Los que habían hecho las leyes para la sucesión al trono habían tenido, por todas las razones que hemos deducido, la sabia precaución de evitar todos estos desórdenes ordenando que los reyes fueran tomados de entre el número de los sacerdotes, que sólo comunicaban este secreto a aquellos de sus hijos y a otros sacerdotes como ellos que fueran juzgados dignos tras una larga prueba. Esto es lo que les hizo empeñarse en prohibir la entrada en Egipto a los extranjeros durante tiempo o a obligarles, mediante afrentas con peligro de sus vidas, a salir de allí cuando habían entrado. Psamético fue el primer rey que permitió el comercio de sus súbditos con los extranjeros y desde aquel momento algunos griegos, deseosos de instruirse, se trasladaron a Egipto, donde tras las pruebas requeridas fueron iniciados en los misterios de Isis y los llevaron a su patria bajo la sombra de las fábulas y las alegorías imitando a las de los egipcios. Es lo que hicieron también algunos sacerdotes de Egipto, que a la cabeza de muchas colonias fueron a establecerse fuera de su país, pero todos guardaban escrupulosamente el secreto que se les había confiado y, sin cambiar el objeto variaban las historias bajo las cuales lo envolvían.
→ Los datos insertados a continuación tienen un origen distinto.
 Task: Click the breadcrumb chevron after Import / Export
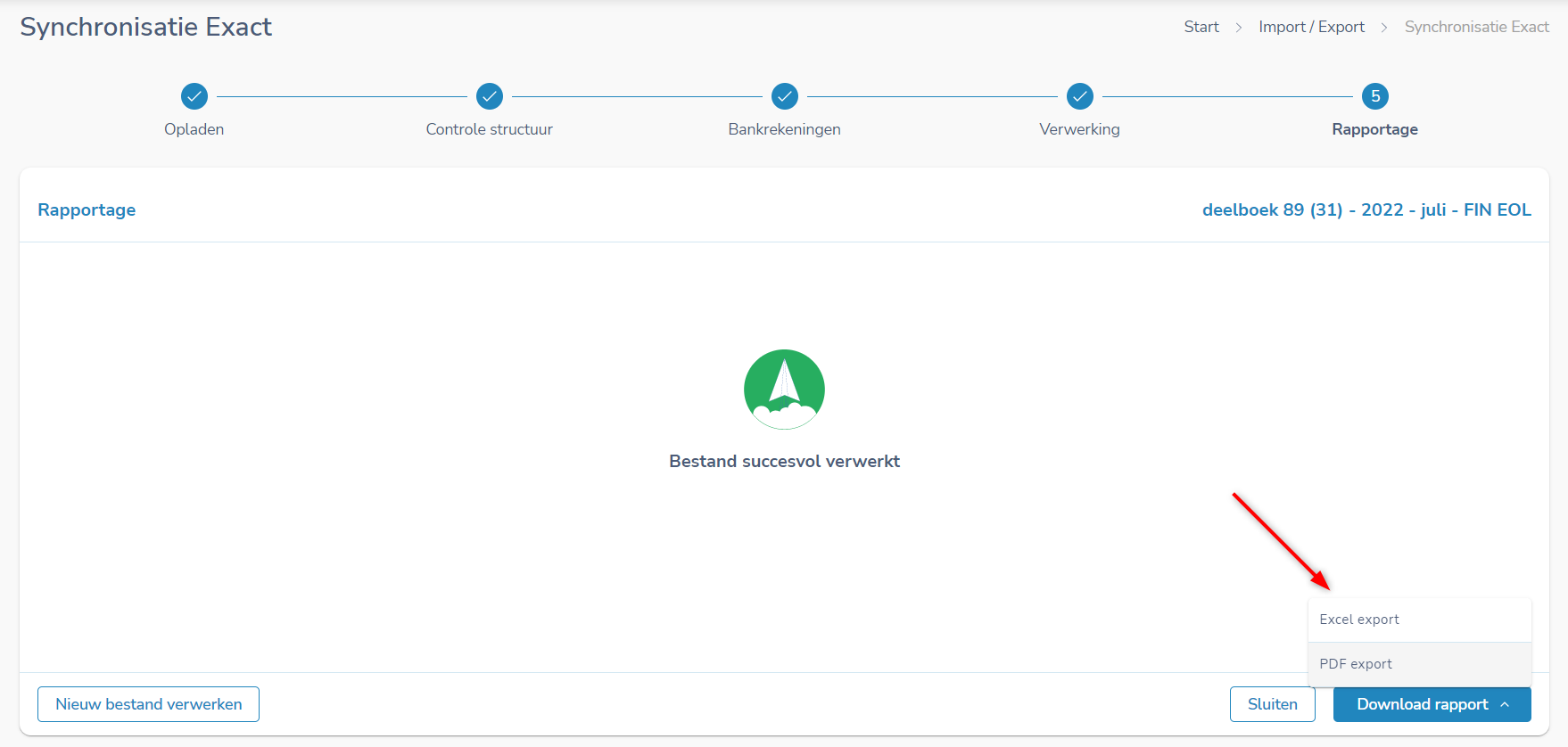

De ahí han venido todas las fábulas de Grecia y las de otros, como lo veremos en los siguientes libros.
El secreto[1] fue siempre el atributo del sabio y Salomón nos enseña que no se debe revelar la sabiduría a los que pueden hacer un mal uso de ella o que no son capaces de guardarlo con prudencia y discreción.[2] Es por lo que los antiguos hablaron mediante enigmas, parábolas, símbolos, jeroglíficos, etc., a fin de que sólo los sabios extrajeran y comprendieran alguna cosa.
[1] . Véase esta Virgen Harpocrática de Louis Cattiaux en el contexto de la obra de este autor, Física y Metafísica de la Pintura, Arola Editors, Tarragona 1998, p. 132. N. del T.[2] . Los sabios guardan la sabiduría. Proverbios, 10, 14. El hombre cuerdo encubre su saber. Ibid. 12, 23. Trata tu causa con tu compañero y no descubras el secreto a otro. Ibid. 25, 9. El que anda en chismes descubre el secreto. Ibid. 20, 19. Gloria de Dios es encubrir un asunto, pero honra del rey es escudriñarlo. Ibid. 25, 2.